Of all the entries below, only the lines from the one with "Toggle the Ch.1/Ch.2" up to and including the one with "Viewport: 236px width, 133px height." are to be duplicated exactly.

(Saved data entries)
Content starts

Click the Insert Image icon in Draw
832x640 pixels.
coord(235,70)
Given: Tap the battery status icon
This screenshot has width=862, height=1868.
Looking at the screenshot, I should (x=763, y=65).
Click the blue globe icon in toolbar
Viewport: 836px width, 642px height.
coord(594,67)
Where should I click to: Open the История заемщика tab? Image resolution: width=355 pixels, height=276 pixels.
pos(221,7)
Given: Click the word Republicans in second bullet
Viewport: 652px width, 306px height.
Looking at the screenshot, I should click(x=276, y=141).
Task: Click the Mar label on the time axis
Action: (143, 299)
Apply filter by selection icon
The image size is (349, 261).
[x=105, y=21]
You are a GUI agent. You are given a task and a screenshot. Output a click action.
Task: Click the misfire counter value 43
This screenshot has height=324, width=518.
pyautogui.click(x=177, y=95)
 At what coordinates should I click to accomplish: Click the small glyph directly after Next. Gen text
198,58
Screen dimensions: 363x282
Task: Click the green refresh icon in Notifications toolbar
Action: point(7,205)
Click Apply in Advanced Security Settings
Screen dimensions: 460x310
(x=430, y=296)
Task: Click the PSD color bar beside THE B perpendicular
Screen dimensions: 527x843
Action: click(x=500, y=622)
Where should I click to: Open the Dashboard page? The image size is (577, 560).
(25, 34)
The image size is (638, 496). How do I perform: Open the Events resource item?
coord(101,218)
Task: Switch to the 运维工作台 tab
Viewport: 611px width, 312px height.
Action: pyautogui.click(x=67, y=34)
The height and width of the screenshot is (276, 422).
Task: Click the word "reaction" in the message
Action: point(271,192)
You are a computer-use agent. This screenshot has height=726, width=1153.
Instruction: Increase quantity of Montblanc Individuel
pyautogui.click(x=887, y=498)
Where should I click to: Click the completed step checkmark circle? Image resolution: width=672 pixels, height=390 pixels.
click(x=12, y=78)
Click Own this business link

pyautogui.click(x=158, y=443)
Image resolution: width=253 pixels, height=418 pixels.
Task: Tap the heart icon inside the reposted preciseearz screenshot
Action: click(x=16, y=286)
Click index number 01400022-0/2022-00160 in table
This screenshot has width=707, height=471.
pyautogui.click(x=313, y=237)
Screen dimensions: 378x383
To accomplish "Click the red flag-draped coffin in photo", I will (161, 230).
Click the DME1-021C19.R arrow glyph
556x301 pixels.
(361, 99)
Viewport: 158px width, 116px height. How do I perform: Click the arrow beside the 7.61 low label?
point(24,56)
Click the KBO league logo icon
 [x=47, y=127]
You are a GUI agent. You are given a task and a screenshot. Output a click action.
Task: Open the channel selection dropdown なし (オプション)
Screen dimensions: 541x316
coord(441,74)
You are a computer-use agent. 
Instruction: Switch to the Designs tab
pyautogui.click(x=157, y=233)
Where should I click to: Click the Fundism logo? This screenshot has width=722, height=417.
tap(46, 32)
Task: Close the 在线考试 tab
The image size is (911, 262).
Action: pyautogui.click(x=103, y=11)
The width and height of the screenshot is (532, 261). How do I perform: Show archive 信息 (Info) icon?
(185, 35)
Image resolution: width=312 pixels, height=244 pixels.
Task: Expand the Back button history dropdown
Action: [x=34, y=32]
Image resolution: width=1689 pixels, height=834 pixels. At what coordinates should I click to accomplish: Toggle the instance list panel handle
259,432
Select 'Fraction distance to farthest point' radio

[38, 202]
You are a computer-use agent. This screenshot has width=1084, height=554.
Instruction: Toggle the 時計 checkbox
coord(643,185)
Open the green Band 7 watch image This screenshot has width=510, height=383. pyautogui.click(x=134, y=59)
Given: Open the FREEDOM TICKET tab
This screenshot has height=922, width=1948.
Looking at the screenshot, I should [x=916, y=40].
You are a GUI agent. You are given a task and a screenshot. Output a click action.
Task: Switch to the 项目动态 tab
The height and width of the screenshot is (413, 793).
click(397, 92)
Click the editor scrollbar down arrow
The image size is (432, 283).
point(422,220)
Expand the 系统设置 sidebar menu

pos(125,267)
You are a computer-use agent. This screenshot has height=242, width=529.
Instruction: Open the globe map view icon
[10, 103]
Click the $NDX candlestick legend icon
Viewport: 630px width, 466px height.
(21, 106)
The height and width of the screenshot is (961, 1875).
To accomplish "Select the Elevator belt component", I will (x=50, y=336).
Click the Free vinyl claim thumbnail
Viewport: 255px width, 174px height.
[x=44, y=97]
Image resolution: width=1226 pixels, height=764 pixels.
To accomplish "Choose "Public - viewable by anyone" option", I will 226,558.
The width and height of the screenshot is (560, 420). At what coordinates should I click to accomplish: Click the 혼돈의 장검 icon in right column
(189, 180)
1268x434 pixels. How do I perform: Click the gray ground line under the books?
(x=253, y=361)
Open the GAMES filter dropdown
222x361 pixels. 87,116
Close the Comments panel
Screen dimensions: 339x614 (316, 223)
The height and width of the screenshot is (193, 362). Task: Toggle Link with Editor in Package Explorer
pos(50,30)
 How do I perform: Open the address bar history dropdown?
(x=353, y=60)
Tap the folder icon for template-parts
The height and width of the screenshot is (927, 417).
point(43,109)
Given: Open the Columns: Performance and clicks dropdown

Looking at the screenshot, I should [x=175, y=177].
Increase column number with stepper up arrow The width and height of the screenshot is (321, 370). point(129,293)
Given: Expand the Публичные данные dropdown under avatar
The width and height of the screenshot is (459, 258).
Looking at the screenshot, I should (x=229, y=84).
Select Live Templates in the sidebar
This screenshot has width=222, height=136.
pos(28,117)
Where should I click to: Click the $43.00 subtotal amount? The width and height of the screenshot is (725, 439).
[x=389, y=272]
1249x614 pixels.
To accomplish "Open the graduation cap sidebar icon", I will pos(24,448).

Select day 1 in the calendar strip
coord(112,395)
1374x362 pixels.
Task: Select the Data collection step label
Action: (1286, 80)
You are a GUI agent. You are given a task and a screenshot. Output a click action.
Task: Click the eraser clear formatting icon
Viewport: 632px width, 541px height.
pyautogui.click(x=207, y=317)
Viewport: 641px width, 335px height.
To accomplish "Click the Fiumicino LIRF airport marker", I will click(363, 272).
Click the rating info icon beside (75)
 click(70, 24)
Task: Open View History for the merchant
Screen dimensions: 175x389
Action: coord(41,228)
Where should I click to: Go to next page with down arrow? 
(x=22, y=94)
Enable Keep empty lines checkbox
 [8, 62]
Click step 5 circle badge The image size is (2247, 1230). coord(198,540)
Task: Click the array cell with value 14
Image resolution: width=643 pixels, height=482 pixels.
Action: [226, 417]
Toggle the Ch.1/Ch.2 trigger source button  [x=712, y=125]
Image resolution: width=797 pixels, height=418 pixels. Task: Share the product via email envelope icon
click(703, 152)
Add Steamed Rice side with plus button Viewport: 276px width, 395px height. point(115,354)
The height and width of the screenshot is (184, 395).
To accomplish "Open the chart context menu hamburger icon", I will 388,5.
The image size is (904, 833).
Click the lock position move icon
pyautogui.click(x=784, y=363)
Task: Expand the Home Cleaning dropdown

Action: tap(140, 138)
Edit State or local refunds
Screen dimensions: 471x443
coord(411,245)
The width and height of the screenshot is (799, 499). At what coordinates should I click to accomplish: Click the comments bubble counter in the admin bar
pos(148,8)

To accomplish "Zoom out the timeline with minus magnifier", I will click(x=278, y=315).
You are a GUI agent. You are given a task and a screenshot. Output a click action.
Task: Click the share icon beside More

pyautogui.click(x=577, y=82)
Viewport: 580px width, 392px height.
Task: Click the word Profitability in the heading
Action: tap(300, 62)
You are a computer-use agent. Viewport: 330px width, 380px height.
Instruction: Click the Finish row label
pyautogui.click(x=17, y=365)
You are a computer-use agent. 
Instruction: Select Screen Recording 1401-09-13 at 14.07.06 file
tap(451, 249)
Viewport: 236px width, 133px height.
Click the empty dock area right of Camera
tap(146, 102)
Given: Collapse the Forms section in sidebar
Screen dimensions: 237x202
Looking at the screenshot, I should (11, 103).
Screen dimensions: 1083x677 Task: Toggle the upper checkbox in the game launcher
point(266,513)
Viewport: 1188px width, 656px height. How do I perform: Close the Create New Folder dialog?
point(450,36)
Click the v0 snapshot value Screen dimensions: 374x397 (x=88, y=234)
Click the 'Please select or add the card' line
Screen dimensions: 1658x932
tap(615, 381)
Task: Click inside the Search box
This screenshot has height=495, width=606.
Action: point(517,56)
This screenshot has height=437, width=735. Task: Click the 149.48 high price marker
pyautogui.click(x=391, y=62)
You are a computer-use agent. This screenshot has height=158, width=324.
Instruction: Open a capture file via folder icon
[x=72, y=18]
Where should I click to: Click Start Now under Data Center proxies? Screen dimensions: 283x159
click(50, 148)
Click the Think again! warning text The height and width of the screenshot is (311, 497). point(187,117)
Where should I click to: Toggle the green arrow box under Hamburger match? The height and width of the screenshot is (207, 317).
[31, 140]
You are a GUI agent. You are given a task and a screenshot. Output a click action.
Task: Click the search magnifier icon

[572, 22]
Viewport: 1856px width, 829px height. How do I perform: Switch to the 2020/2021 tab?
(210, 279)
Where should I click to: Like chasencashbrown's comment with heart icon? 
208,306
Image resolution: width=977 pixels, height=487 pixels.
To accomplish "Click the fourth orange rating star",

Content ends

- [Answer to the exercise]:
Toggle the Ch.1/Ch.2 trigger source button  [x=712, y=125]
Image resolution: width=797 pixels, height=418 pixels. Task: Share the product via email envelope icon
click(703, 152)
Add Steamed Rice side with plus button Viewport: 276px width, 395px height. point(115,354)
The height and width of the screenshot is (184, 395).
To accomplish "Open the chart context menu hamburger icon", I will 388,5.
The image size is (904, 833).
Click the lock position move icon
pyautogui.click(x=784, y=363)
Task: Expand the Home Cleaning dropdown

Action: tap(140, 138)
Edit State or local refunds
Screen dimensions: 471x443
coord(411,245)
The width and height of the screenshot is (799, 499). At what coordinates should I click to accomplish: Click the comments bubble counter in the admin bar
pos(148,8)

To accomplish "Zoom out the timeline with minus magnifier", I will click(x=278, y=315).
You are a GUI agent. You are given a task and a screenshot. Output a click action.
Task: Click the share icon beside More

pyautogui.click(x=577, y=82)
Viewport: 580px width, 392px height.
Task: Click the word Profitability in the heading
Action: tap(300, 62)
You are a computer-use agent. Viewport: 330px width, 380px height.
Instruction: Click the Finish row label
pyautogui.click(x=17, y=365)
You are a computer-use agent. 
Instruction: Select Screen Recording 1401-09-13 at 14.07.06 file
tap(451, 249)
Viewport: 236px width, 133px height.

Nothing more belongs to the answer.